EDITOR’S NOTE: There are many dynamic duos in the world and in the culture. Batman and Robin. Macaroni and Cheese. Lennon and McCartney. Martinis and olives. This story presents for your consideration a dynamic duo of West Virginia poets, which has for years and across continents shared what John Dryden, the first Poet Laureate of England, declared was “the chief end of poesy” (see below for what that is.) Marc Harshman is West Virginia’s longtime poet laureate while Doug Van Gundy is director of the MFA program in creative writing at West Virginia Wesleyan College.

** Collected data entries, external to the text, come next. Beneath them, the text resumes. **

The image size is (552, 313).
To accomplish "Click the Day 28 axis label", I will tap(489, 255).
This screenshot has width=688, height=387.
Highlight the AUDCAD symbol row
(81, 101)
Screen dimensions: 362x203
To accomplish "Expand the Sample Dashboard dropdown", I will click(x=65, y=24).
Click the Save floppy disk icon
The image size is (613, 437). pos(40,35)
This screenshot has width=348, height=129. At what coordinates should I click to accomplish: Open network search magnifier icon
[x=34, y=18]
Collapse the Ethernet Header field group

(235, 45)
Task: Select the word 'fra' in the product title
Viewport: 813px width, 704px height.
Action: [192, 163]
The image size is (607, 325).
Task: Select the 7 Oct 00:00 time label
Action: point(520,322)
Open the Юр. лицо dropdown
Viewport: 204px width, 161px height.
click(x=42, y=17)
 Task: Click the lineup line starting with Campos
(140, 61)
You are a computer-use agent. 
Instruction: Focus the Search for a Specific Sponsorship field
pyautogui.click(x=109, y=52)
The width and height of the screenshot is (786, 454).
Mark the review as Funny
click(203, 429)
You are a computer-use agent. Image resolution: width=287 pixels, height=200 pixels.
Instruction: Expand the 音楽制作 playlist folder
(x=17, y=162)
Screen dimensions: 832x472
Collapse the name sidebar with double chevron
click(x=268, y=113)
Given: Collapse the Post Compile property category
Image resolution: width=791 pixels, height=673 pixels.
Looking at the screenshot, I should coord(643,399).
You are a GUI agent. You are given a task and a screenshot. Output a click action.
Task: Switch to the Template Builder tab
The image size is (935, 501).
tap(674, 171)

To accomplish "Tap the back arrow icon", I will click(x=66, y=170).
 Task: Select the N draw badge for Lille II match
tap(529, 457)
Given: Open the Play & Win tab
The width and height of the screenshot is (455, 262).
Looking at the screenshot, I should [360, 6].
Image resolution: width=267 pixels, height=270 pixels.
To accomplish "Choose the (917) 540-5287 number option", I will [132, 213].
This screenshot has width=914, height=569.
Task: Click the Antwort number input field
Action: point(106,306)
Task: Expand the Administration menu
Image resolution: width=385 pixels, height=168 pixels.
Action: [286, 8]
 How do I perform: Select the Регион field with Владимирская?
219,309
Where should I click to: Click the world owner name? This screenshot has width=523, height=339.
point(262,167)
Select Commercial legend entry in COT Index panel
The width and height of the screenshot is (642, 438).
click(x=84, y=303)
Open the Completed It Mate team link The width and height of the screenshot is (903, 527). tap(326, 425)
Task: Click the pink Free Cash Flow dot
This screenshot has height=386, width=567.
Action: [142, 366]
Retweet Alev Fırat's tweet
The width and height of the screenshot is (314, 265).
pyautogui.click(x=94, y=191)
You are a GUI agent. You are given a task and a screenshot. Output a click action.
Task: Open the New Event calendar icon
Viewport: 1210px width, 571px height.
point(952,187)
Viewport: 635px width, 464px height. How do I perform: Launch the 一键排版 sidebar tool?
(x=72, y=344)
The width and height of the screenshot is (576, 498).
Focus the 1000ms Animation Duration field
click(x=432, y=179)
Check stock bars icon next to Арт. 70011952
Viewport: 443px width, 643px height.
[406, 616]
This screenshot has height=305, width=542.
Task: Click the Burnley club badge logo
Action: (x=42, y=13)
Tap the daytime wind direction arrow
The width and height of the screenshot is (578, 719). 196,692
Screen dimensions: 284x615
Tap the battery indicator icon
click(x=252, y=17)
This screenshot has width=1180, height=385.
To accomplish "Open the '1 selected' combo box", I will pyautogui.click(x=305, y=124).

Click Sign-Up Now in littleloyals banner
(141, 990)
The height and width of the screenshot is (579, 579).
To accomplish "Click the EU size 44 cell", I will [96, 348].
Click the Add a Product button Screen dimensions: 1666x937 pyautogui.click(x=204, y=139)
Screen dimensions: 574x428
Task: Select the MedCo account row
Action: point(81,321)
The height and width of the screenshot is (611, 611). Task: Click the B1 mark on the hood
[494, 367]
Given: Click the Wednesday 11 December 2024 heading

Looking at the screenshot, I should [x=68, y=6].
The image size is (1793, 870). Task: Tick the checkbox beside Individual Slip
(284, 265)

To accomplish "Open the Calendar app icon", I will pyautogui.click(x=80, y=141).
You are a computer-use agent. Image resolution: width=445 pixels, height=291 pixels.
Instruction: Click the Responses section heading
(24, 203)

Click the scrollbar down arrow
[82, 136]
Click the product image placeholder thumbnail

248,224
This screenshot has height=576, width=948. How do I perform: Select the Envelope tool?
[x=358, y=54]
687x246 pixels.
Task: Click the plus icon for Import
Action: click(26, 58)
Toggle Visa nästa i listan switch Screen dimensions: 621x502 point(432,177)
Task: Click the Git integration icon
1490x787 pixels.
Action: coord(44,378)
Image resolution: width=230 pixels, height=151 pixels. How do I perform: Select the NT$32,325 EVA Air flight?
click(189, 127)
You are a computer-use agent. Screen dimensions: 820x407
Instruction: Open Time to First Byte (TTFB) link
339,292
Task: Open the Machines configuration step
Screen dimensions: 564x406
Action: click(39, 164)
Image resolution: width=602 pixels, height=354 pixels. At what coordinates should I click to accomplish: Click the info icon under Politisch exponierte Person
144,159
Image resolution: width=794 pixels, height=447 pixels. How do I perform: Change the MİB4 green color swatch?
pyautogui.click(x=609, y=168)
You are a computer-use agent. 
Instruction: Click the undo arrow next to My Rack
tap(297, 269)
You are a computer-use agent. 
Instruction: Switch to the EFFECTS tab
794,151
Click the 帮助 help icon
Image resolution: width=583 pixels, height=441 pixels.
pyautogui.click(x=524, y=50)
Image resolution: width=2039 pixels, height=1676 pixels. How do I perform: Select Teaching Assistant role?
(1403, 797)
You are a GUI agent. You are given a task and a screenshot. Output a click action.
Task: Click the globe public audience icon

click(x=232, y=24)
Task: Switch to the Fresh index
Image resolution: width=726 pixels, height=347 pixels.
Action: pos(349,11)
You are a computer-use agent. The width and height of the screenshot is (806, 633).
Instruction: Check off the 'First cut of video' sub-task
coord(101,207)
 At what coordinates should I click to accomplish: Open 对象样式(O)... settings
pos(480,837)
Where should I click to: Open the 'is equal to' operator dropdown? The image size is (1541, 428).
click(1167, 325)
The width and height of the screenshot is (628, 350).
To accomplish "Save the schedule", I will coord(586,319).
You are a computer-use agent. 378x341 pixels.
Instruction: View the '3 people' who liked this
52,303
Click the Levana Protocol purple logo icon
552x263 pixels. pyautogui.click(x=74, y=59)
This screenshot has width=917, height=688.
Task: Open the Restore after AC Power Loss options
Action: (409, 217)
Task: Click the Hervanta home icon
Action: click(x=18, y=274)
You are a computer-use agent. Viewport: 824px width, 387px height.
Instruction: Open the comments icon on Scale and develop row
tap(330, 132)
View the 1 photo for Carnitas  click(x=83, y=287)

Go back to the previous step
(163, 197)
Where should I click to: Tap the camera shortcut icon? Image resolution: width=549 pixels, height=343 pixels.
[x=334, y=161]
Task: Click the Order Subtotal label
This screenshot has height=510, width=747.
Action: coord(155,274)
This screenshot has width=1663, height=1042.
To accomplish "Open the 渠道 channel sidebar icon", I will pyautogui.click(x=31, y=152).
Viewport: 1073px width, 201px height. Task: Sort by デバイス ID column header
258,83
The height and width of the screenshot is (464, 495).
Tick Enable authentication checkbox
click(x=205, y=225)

The fortuitous conjunction of an inspiring hike in the West Virginia hills and a fiddle music lecture by Van Gundy was the seed-bed out of which resulted a years-long collaboration the poets dub “Running With Whiskey.”
WESTVIRGINIAVILLE: When did you encounter one another and a lightbulb went off: “Hey. We’re both poets! And he plays cool Appalachian music? And we could take this on the road?!?’
DOUG VAN GUNDY: Marc and I have known each other for a decade or more. We had that moment of recognition right away and started spending time together and sharing poems with one another right from the start. After we’d gone hiking in Pocahontas County, Marc wrote a poem inspired by both a fiddle tune and the place we were hiking, “Yew Piney Mountain.” When I came to Wheeling to do a lecture on fiddle music, I asked if Marc would be willing to read his poem while I played the fiddle tune as a finale to the evening. It worked beautifully and people loved it, so we thought: “That was great! What else can we do collaboratively like this?” That was the germ of the whole ‘Running With Whiskey’ show.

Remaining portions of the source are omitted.